Every command writes a machine-readable JSON artifact under
`results/rtx4080/`. The HTML report only renders sections for artifacts
that actually exist on disk.

## Project layout

```
llm-gpu-lab/
├── src/llm_gpu_lab/        # Python package (CLI, models, train, eval, …)
├── configs/                # YAML configs for pretrain / sft / eval / export
├── scripts/                # Shell helpers (setup_env, setup_llamacpp, smoke)
├── examples/prompts/       # eval prompts (jsonl) + generation prompts (txt)
├── docs/                   # quickstart, design, troubleshooting, licenses, …
├── tests/                  # pytest suite (CPU-friendly, GPU tests auto-skip)
├── results/rtx4080/        # committed JSON / HTML artifacts from real runs
├── pyproject.toml          # Python project metadata + ruff + pytest config
├── Makefile                # `make smoke`, `make test`, `make lint`, …
└── .github/workflows/ci.yml# CPU-only CI (lint + tests + audit)
```

## License

Apache-2.0 — see [`LICENSE`](LICENSE).

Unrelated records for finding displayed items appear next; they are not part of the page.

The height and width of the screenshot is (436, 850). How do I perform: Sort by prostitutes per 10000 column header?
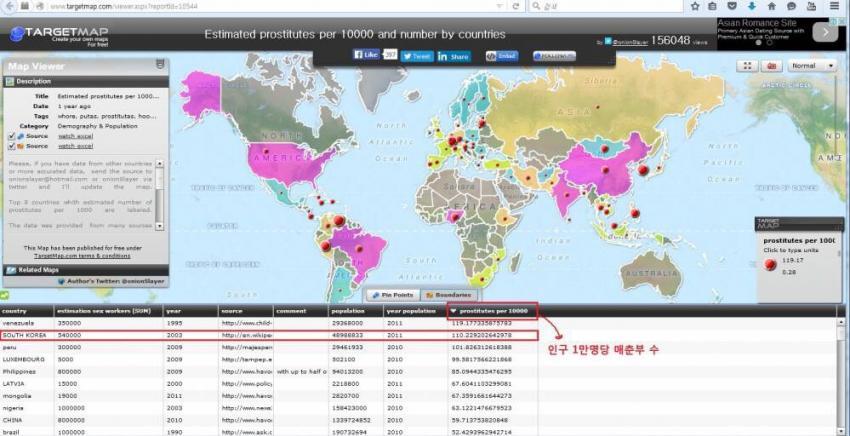pyautogui.click(x=492, y=311)
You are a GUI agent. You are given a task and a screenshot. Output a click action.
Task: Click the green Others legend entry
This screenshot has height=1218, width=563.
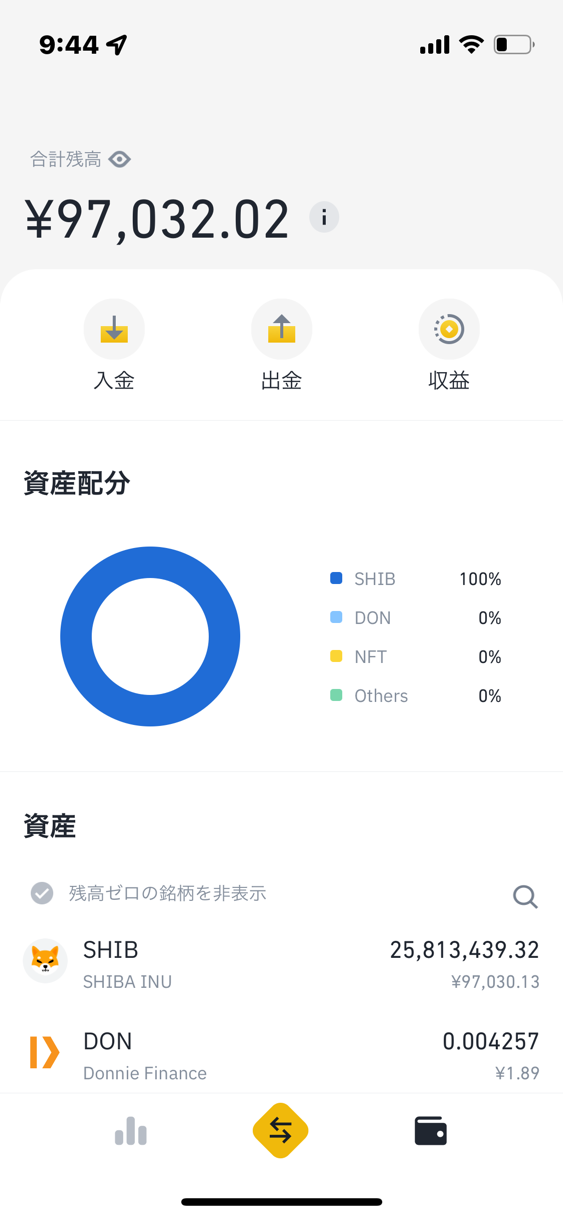415,695
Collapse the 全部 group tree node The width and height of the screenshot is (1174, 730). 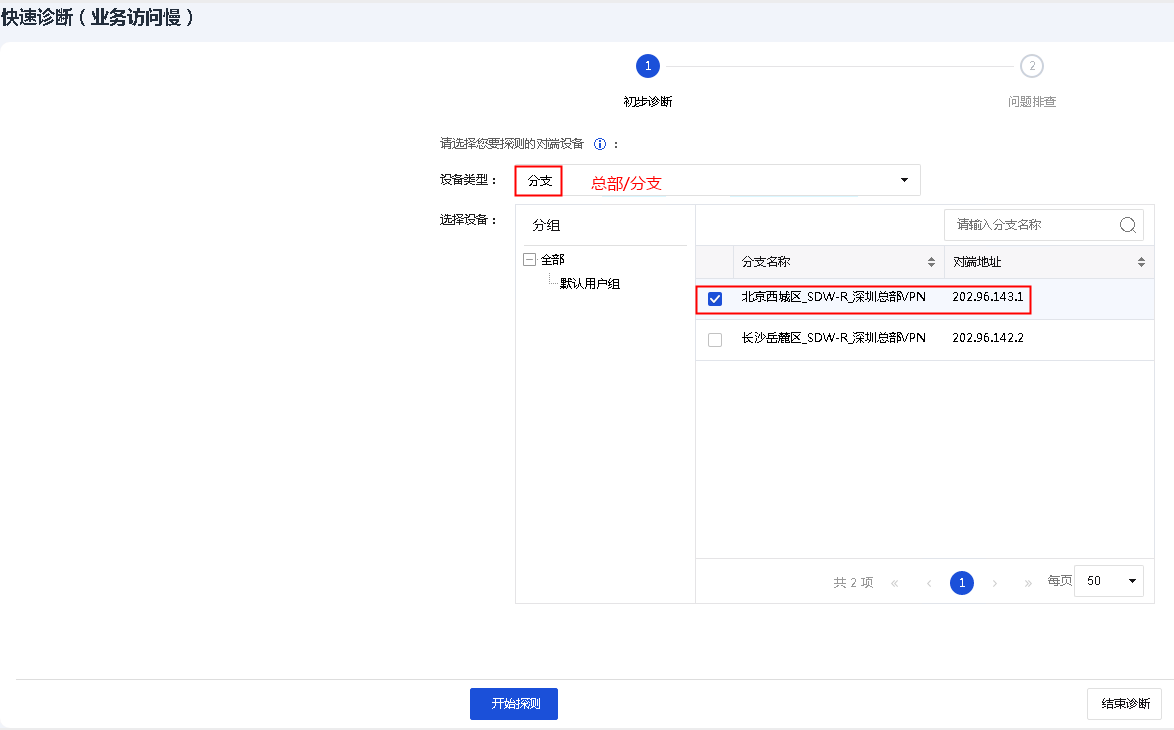click(529, 259)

The licence choice and the
licences of major dependencies are explained in
[`docs/licenses.md`](docs/licenses.md).

## Troubleshooting

Start with [`docs/troubleshooting.md`](docs/troubleshooting.md). It
covers the issues we actually hit while building this repo: CUDA not
available, bitsandbytes import errors, OOM during QLoRA, HF rate
limits, llama.cpp build failures, GGUF conversion edge cases, Windows
+ Unicode console issues, and more.

## Roadmap

See [`docs/roadmap.md`](docs/roadmap.md) — that is also the only file
where `TODO` / `FIXME` are allowed (enforced by
`scripts/audit_placeholders.sh`).

## Contributing

[`CONTRIBUTING.md`](CONTRIBUTING.md). Short version:

- `make lint`, `make test`, `make audit` must pass.
- Numbers in docs must come from a JSON in `results/<gpu>/`. No fake
  benchmark numbers.
- Public datasets / models only, with licences documented.